Frequently Asked Questions (FAQs)
What Are the Common Challenges in Using Cloud Data Management Software?
Using cloud data management software might present issues, such as data egress prices imposed by providers when transferring or restoring data, which are designed to discourage data removal. Also, despite the cloud’s cost-effective brand, keeping huge amounts of data in cloud data lakes or databases can be expensive. This can affect your budgeting and data management techniques.
What’s the Difference Between Cloud Data Management & Traditional Data Management?
Traditional data management relies on on-premise hardware and IT infrastructure, which limits scalability and increases upfront expenses. Cloud data management makes use of cloud platforms to enable dynamic scalability, improved disaster recovery, and flexible data access without requiring large infrastructure expenditures to boost data agility.
What Are the Common Compliance Standards in Securing Cloud Data?
Here are some of the key data compliance regulations and standards for securing cloud data:
- SOC 1: Focuses on internal controls over financial reporting.

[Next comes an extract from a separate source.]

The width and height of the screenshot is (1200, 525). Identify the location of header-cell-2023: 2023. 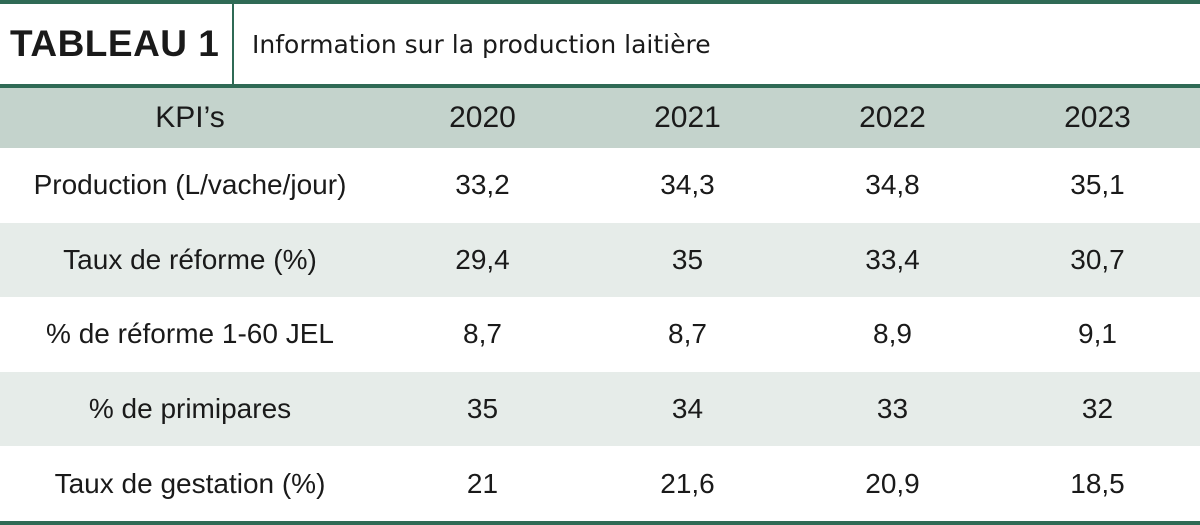
(1098, 118).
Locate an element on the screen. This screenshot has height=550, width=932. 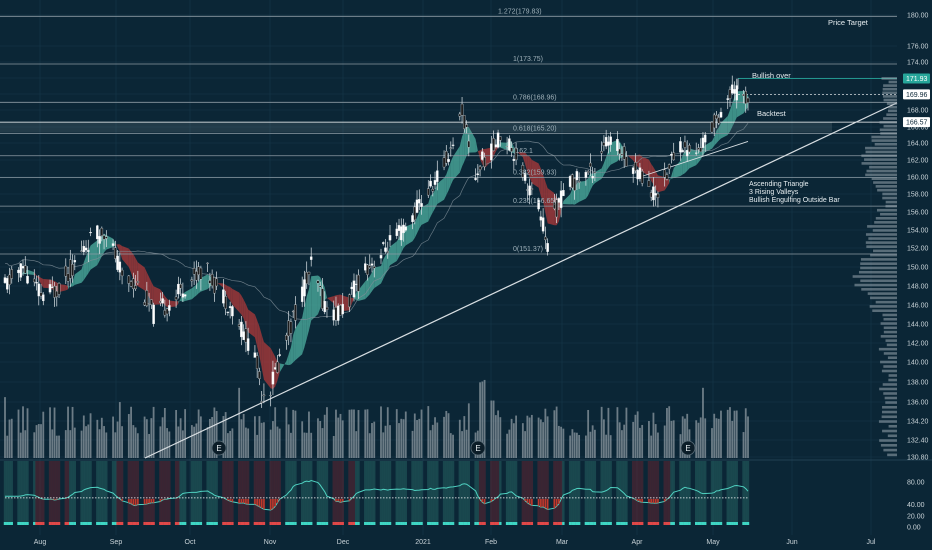
osc-tick-label: 80.00 is located at coordinates (916, 484).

- SOC 2: Evaluates data security, availability, integrity, confidentiality, and privacy.
- HIPAA: Protects health information privacy and security.

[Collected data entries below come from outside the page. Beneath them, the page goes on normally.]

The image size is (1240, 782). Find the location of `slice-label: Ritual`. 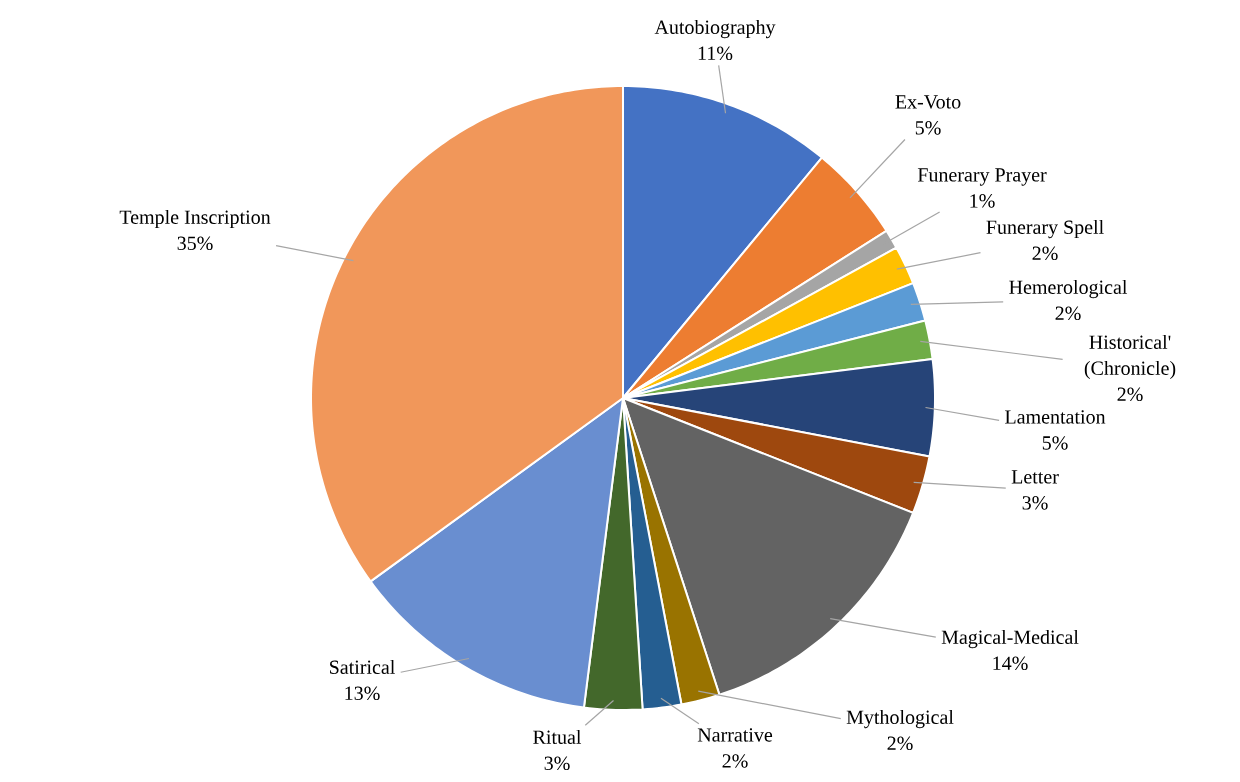

slice-label: Ritual is located at coordinates (558, 736).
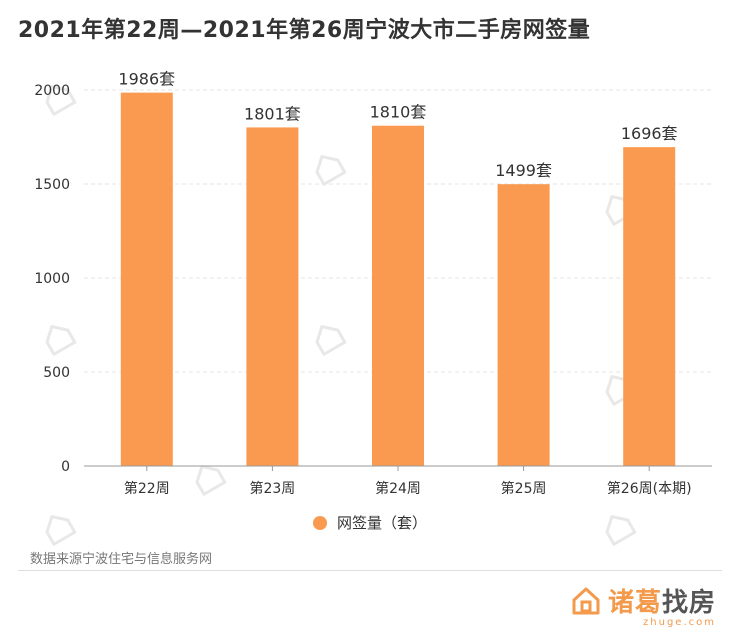 This screenshot has width=740, height=638. I want to click on bar-value-label: 1810套, so click(398, 112).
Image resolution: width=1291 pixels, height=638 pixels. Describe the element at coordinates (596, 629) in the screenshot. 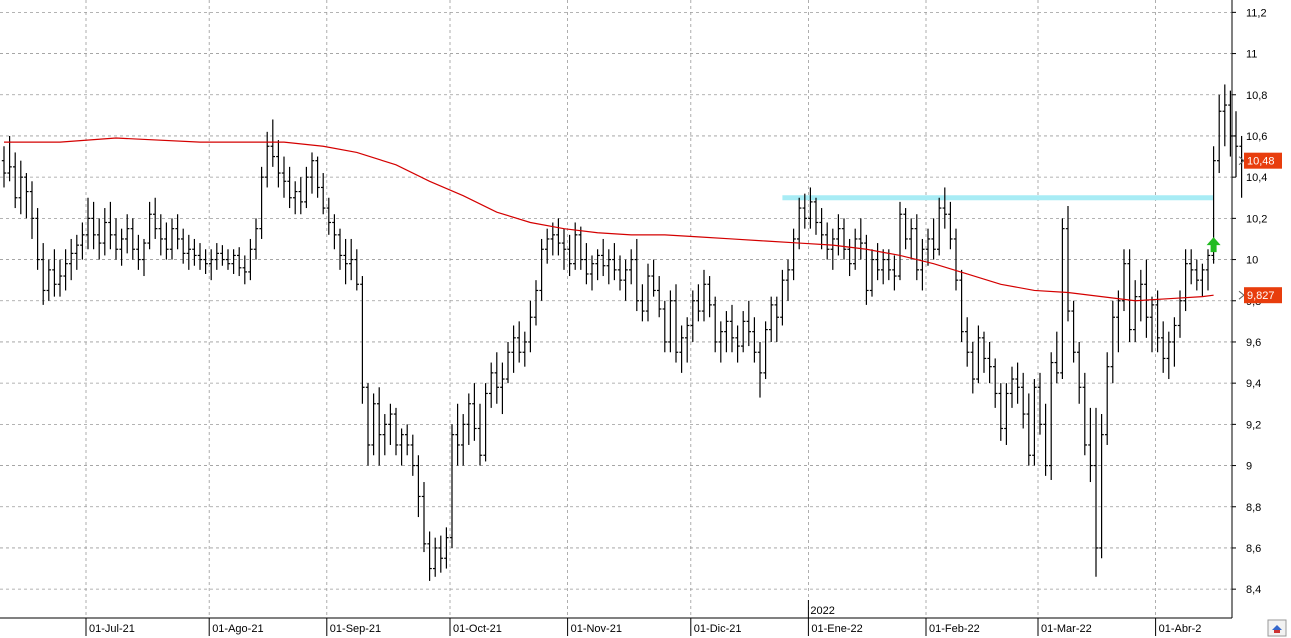

I see `x-tick-label: 01-Nov-21` at that location.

- GDPR: Safeguards EU residents’ personal information.
- CCPA: Provides Californians with control over their personal information.

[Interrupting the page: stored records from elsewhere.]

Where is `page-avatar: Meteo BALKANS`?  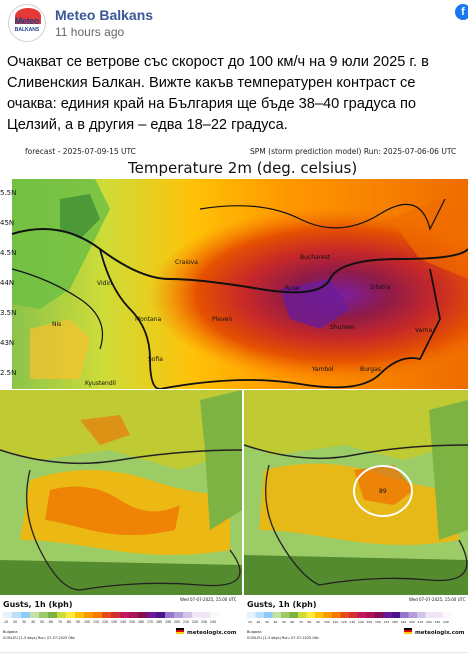 page-avatar: Meteo BALKANS is located at coordinates (27, 23).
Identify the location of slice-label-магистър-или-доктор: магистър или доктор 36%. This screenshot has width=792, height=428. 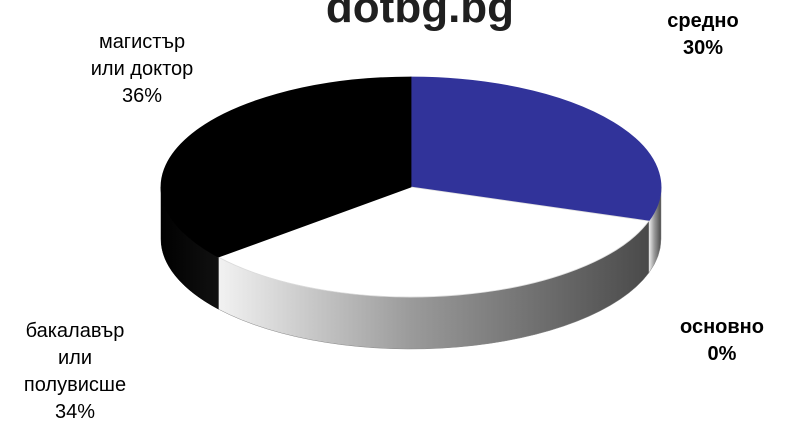
(142, 70).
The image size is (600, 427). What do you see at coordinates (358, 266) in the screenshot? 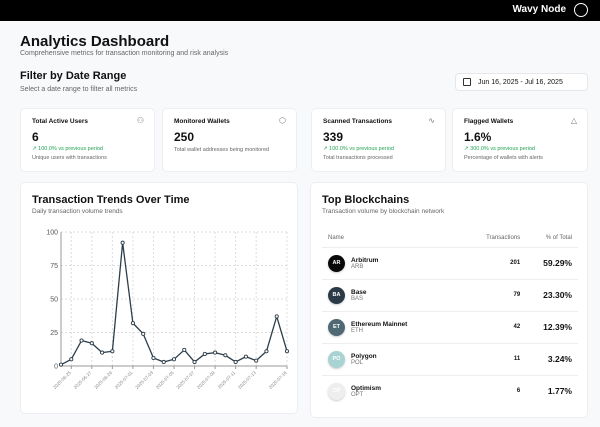
I see `chain-symbol: ARB` at bounding box center [358, 266].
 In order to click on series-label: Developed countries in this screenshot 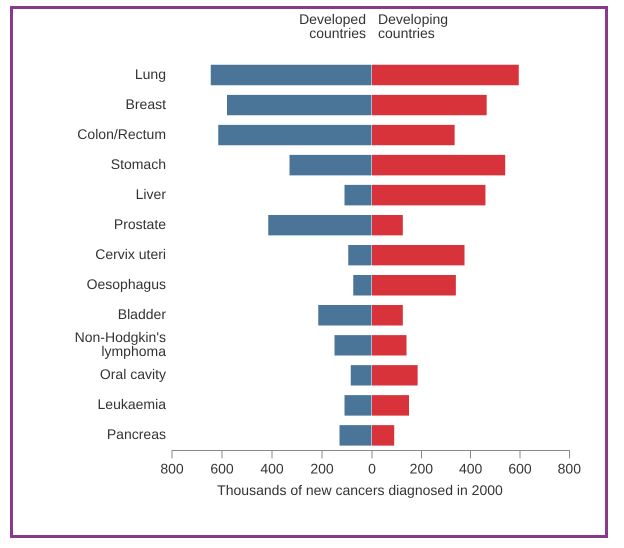, I will do `click(332, 26)`.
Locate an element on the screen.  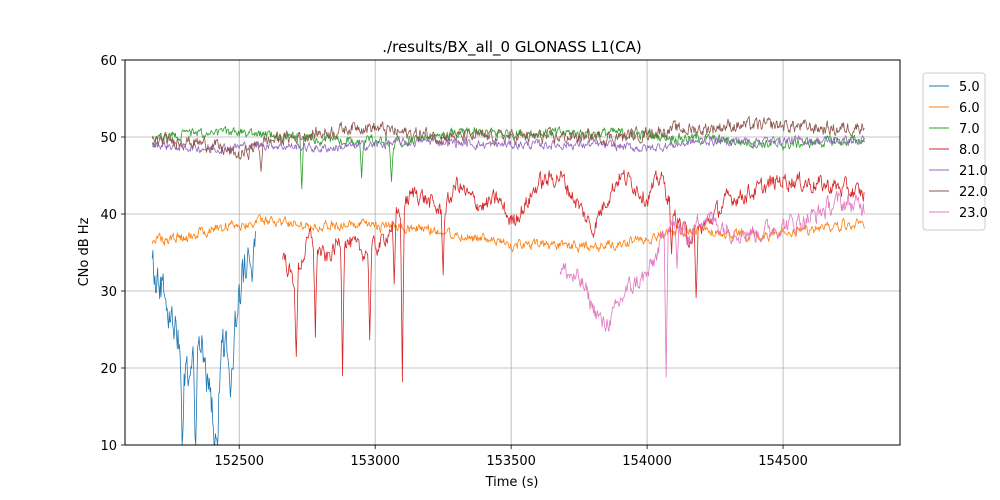
y-tick-label: 20 is located at coordinates (108, 370).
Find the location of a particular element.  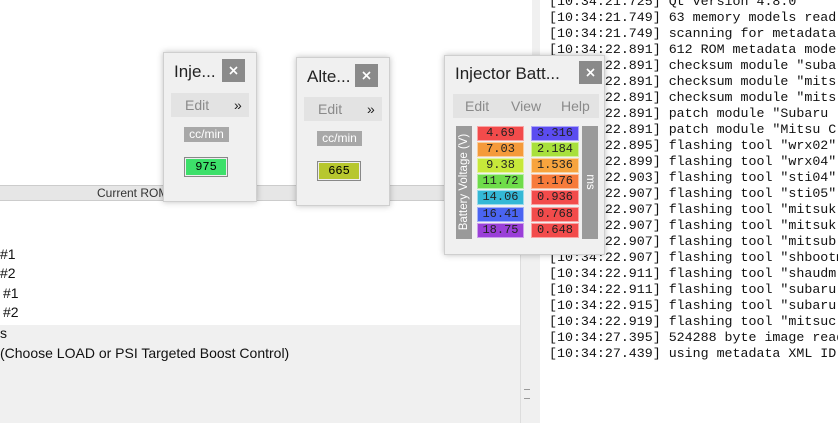

axis-bar: Battery Voltage (V) is located at coordinates (464, 182).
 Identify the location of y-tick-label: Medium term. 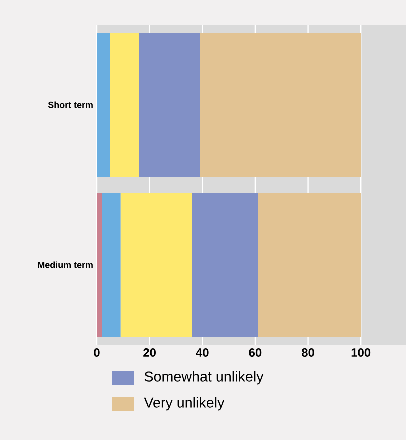
(66, 265).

- PCI DSS: Ensures the secure handling of credit card information.
- ISO/IEC 27001: Governs information security.
- FedRAMP: Standardizes security for cloud services that interact with federal agencies.
Bottom Line: Securely Manage Your Cloud Data
Cloud data management makes data handling easier for both organizations and individuals. It maintains huge volumes of data on the cloud, adjusting to changing business needs with a diverse set of software and technologies available. When choosing the best solution, align your business needs with the software features, then take advantage of its free trials or plans to test its functionalities to make sure it seamlessly fits your business operations.
Employ a cloud security posture management (CSPM) tool to add another layer of security to your cloud data management solution.